After a few thousand states it will start to report the number of hours per million states (or if it is running very fast, per billions states). This is useful to allow you to predict how long the run is going to take and whether you have time to go and get a cup of coffee, or lunch, or a two week vacation in the Caribbean.
# BEAST v1.X
# Generated Sun Jul 23 17:42:37 BST 2017 [seed=1500828054875]
state Posterior Prior Likelihood rootAge
0 -6812.7534 -481.7973 -6330.9561 102.559 -
10000 -2910.2955 -246.4611 -2663.8344 13.7383 -
20000 -2082.7664 -234.0125 -1848.7539 0.12112 -
30000 -2049.3031 -230.0213 -1819.2818 5.84813E-2 -
40000 -2043.1005 -226.3604 -1816.7401 6.21508E-2 -
50000 -2042.1593 -226.1915 -1815.9678 5.79924E-2 -
.
.
.
After waiting the expected amount of time, BEAST will finish.
950000 -2044.0265 -227.1010 -1816.9255 5.98269E-2 11.27 hours/billion states
960000 -2041.6364 -225.0546 -1816.5818 5.58888E-2 11.27 hours/billion states
970000 -2046.3378 -227.5622 -1818.7756 5.96169E-2 11.27 hours/billion states
980000 -2039.9261 -226.1422 -1813.7839 5.96151E-2 11.27 hours/billion states
990000 -2047.3466 -227.6691 -1819.6775 6.41662E-2 11.27 hours/billion states
1000000 -2040.3296 -225.5095 -1814.8201 5.74639E-2 11.27 hours/billion states
Operator analysis
Operator Tuning Count Time Time/Op Pr(accept)
scale(kappa) 0.239 13605 621 0.05 0.2453
frequencies 0.105 13530 722 0.05 0.2398
subtreeSlide(treeModel) 0.025 202546 5651 0.03 0.2313
Narrow Exchange(treeModel) 203114 7020 0.03 0.0547
Wide Exchange(treeModel) 40112 623 0.02 0.0099
wilsonBalding(treeModel) 40753 848 0.02 0.0053
scale(treeModel.rootHeight) 0.148 40635 1192 0.03 0.2406
uniform(nodeHeights(treeModel)) 404956 13096 0.03 0.385
scale(yule.birthRate) 0.126 40749 305 0.01 0.2392
41.987 seconds
The table at the end lists each of the operators, how many times each was used, how much time they took and some other details.
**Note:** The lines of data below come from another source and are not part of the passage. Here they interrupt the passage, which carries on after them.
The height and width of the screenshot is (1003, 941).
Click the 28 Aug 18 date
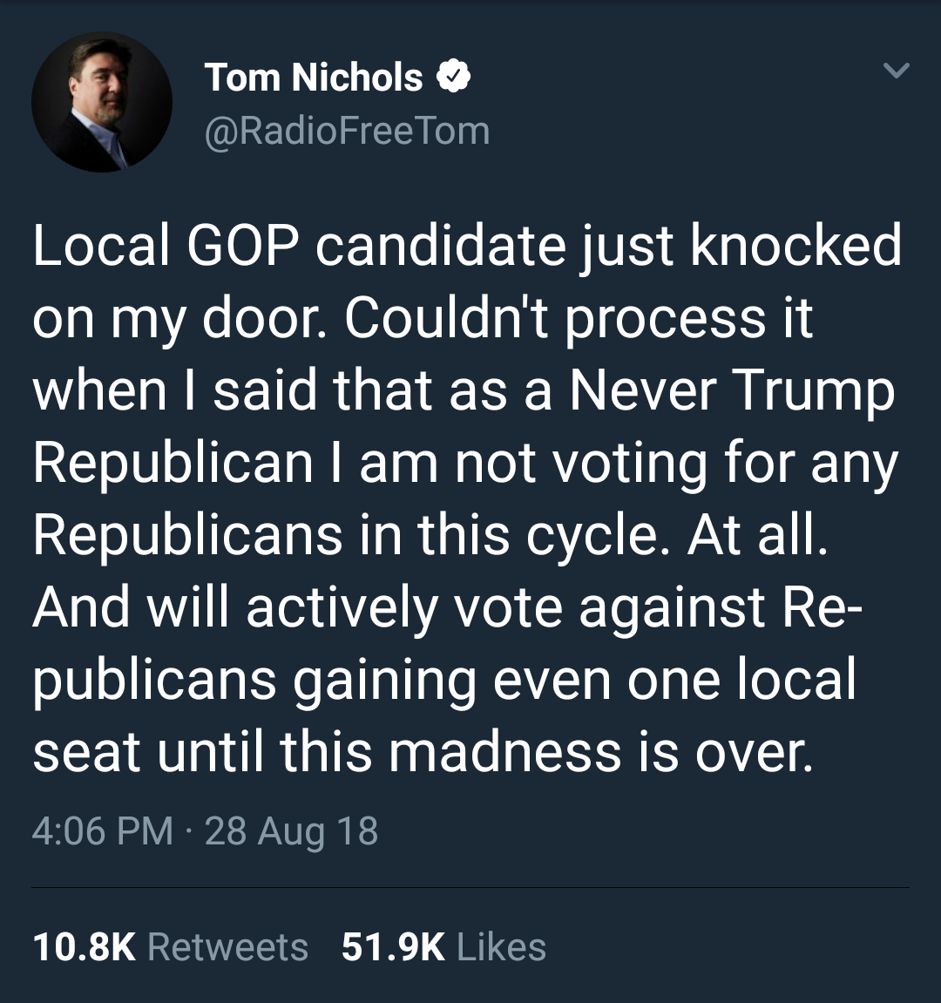click(x=292, y=830)
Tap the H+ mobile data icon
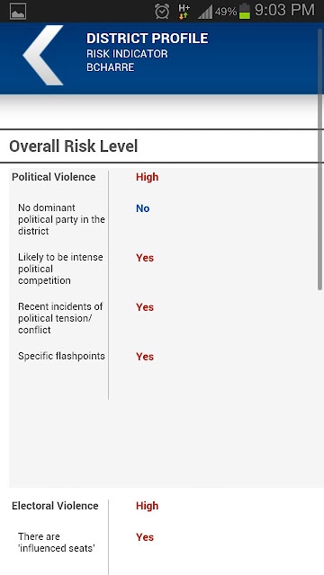 pos(184,11)
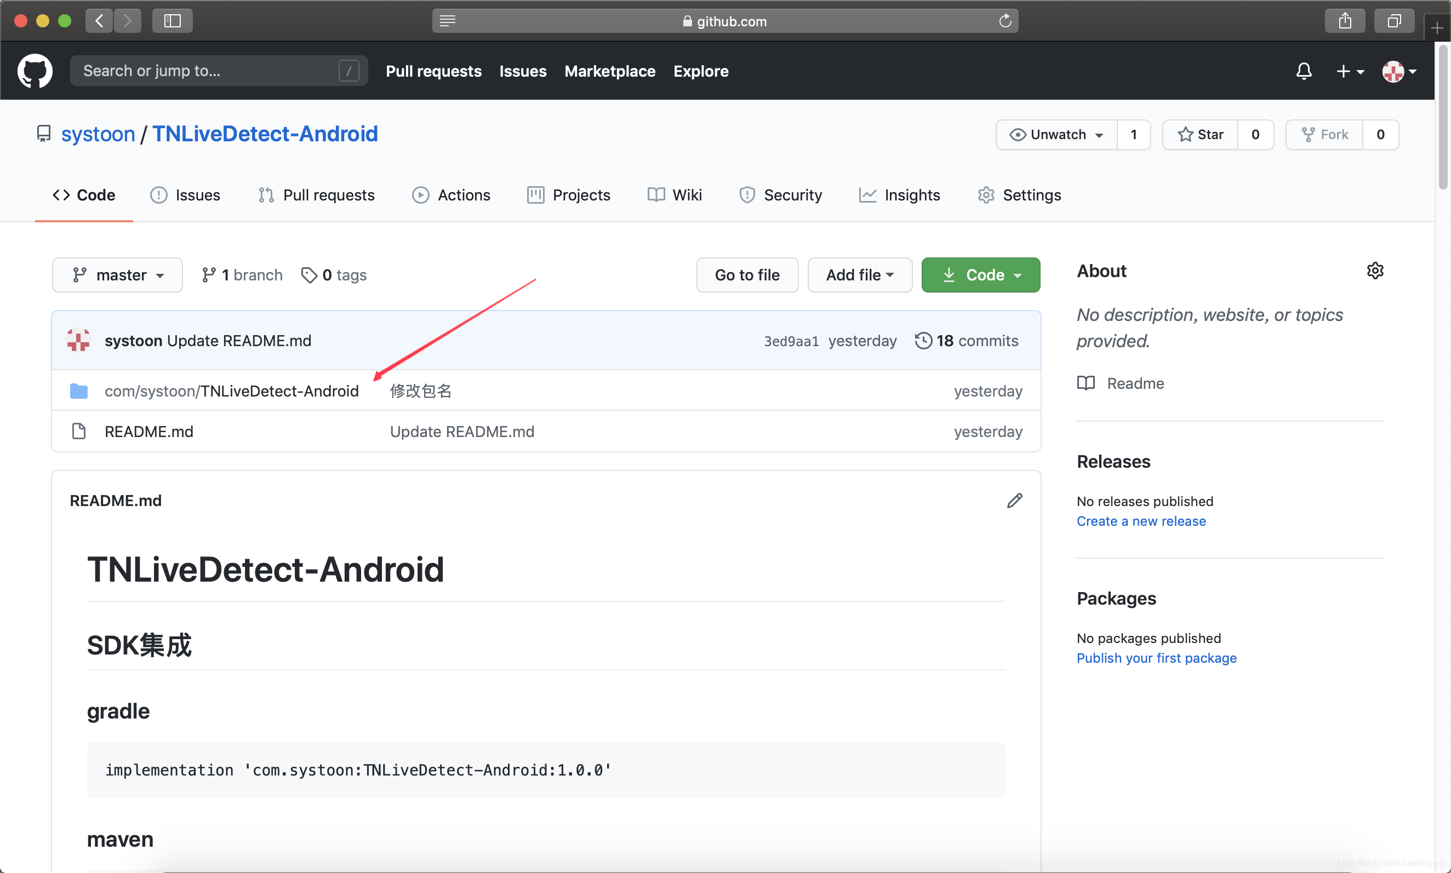The image size is (1451, 873).
Task: Click the repository settings gear icon
Action: pos(1375,271)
This information can be useful for optimising the performance of runs but generally it can be ignored.
This took 40 seconds to run on a low-performance MacBook. Clearly we would be able to run it for much longer whilst getting a coffee but with such a small data set we may not need to. We will find out when we start to look at the output files from BEAST.